Walker: Hi Ashleigh,
Remember, this was Prothero’s attempt to simulate the conditions that existed at the time. I think he also agrees the water table was higher and so water would not have disappeared into the sand as occurred with the bucket. Also, there was a huge volume of water ponded upstream that continued to drain and kept the flow of water through the area. And with the bucket, the scaling factors are wrong. With the bucket the size of the sand grains to the size of the water flow would have been much larger than with the water flow that cut Horse Shoe Bend section of canyon.

J.S.: “And with the bucket, the scaling factors are wrong.” I see your point, Dr. Walker, but scalability is an essential principle in civil engineering, where small-scale models have been used for over a century.

I think the main problem with Dr. Prothero’s analogy is that he was using the wrong model. Grand Canyon and the Goosenecks of the San Jan are more accurately modeled by using water overtopping a barrier, possibly with seismic shaking occurring at the same time.

Walker: Hi JS,
I agree with you. And, yes, small-scale models are regularly used to investigate larger situations. But in fluid dynamics, all the other relevant parameters need to be scaled, such as Reynolds number, in order for the simulation to be meaningful.

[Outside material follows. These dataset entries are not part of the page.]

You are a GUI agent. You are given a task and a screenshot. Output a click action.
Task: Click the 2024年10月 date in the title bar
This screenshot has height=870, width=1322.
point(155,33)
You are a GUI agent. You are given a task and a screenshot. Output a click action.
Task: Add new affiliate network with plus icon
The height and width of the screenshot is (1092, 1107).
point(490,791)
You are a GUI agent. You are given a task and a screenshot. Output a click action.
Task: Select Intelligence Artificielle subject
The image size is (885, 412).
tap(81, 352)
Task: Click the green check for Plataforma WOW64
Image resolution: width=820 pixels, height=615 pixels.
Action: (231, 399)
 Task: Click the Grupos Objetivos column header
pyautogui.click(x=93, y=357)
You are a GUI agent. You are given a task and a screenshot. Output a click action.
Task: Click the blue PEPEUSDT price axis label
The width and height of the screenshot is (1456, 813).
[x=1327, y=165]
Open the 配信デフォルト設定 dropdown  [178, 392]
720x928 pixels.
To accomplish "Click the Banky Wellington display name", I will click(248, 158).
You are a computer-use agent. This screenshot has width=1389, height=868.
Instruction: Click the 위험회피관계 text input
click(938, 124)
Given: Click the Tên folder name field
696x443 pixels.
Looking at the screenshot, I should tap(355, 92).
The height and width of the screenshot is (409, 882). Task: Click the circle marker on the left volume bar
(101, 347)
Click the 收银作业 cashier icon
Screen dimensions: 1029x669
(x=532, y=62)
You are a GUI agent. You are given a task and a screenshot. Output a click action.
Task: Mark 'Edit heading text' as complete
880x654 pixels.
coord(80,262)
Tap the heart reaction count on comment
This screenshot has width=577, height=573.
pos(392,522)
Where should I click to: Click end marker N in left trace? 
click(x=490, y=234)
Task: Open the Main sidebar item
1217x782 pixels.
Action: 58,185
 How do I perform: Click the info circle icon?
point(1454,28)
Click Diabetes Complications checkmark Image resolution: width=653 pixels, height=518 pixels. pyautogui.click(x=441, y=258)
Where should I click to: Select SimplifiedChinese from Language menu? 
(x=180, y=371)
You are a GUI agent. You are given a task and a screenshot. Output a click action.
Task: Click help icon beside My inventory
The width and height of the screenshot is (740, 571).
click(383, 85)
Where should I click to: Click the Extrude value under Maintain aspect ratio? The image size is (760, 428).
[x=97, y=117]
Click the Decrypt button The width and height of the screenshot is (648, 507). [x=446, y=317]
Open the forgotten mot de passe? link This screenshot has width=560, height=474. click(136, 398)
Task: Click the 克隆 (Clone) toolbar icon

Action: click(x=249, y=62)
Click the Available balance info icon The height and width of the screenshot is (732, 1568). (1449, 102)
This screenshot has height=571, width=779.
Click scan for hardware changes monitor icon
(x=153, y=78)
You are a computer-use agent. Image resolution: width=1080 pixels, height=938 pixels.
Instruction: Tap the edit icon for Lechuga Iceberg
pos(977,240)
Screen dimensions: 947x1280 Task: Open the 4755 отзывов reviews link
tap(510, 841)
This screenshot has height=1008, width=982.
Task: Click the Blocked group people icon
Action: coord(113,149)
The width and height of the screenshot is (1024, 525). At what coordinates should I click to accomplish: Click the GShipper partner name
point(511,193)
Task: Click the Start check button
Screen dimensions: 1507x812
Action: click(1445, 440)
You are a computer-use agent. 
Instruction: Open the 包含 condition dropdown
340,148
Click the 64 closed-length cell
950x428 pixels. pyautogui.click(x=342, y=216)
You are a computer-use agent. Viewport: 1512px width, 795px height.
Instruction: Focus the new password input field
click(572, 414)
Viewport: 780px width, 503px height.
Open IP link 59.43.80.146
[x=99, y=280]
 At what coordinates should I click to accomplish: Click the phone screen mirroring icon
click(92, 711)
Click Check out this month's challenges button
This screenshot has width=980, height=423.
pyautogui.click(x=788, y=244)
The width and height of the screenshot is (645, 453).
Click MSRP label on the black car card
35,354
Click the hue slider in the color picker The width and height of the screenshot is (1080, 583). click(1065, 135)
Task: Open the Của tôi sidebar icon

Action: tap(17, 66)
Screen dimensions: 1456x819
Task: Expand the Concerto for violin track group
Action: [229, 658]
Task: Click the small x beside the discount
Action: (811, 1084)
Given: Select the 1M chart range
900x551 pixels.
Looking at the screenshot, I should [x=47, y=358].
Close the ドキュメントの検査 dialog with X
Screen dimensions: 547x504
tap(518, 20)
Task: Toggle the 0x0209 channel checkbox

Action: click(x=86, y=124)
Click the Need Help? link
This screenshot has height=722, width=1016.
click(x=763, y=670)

Gordon: Saw a better simulation in a Sunshine Coast (Queensland) creek mouth recently. Small creek has no regular flow, so wave action builds up sand creating a dam. When a storm brough heavy rain, the creek eventually overtopped the dam and began cutting a course to the sea. The “valley” it cut in the sand was flat-bottomed, with steep (near-vertical) sides, and it widened rather than deepened as the flow increased. When the storm passed and the flow decreased, the broad flow channelized and created meanders, even with the fairly steep slope of the beach. A perfect representation of the many examples in existence at full scale around the globe!

Walker: Thanks, Gordon. Did you by any chance get some photos?

Gordon: Sorry, Tas – wish I had, but didn’t realize what was happening until it had happened.